時無ゆたか『明日の夜明け』

 文化祭を一週間後に控えた夜見月高校。準備で下校が遅くなった早宮功たちが帰宅しようとしたところ大地震が発生した。山奥に位置する夜見月高校は交通と通信の手段を失い、陸の孤島となってしまう。周囲には触れるだけで痛みが走る正体不明の霧も発生、功たちの脱出を妨げる・・・


 第6回スニーカー大賞優秀賞受賞作。
 舞台設定は霧に包まれ外界と遮断された学校、止まった時計、告白する過去、校舎の中で1人ずつ殺されていく仲間たち・・・と、辻村深月冷たい校舎の時は止まる』を想起してしまいます。いや、『[rakuten:book:11020848:title]』のほうが発表は早いのですが。


 スリリングな展開でなかなか楽しめました。真相の告白にも納得。ただ単純に自分たちを襲う敵から逃れる、あるいは敵に立ち向かうというだけでなく、中盤以降暗緑色化していく足や腕の恐怖、殺人鬼の正体は実は仲間の誰かではないのかという疑心暗鬼、「魔女」と呼ばれる綺音、そういったものがうまく話を盛り上げ、より緊迫感を持たせています。
 また青春学園ものとしても悩みとか葛藤とかがしっかり書き込まれていて、読み応えがありました。
 ただし、登場人物の書き分けがあまりうまくできていない気がします。とくに主要な男性キャラの2人、功と剛はほとんど似たような感じで、たびたび確認しないと区別がつきませんでした。

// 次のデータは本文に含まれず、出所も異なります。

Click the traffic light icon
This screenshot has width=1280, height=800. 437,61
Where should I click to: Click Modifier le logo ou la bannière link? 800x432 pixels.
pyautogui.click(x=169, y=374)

 ぜひ次回作も期待、とか言いたいところなのですが、2001年にこの『明日の夜明け』でデビューして以来5年、時無さんの第2作って出ていないんですよね。いったいどうしちゃってるのでしょうか。残念。
 明日に向かって生きたいと願う心、そういったものが現代人には希薄なのかもしれません。だから自殺者とか増えているのかも。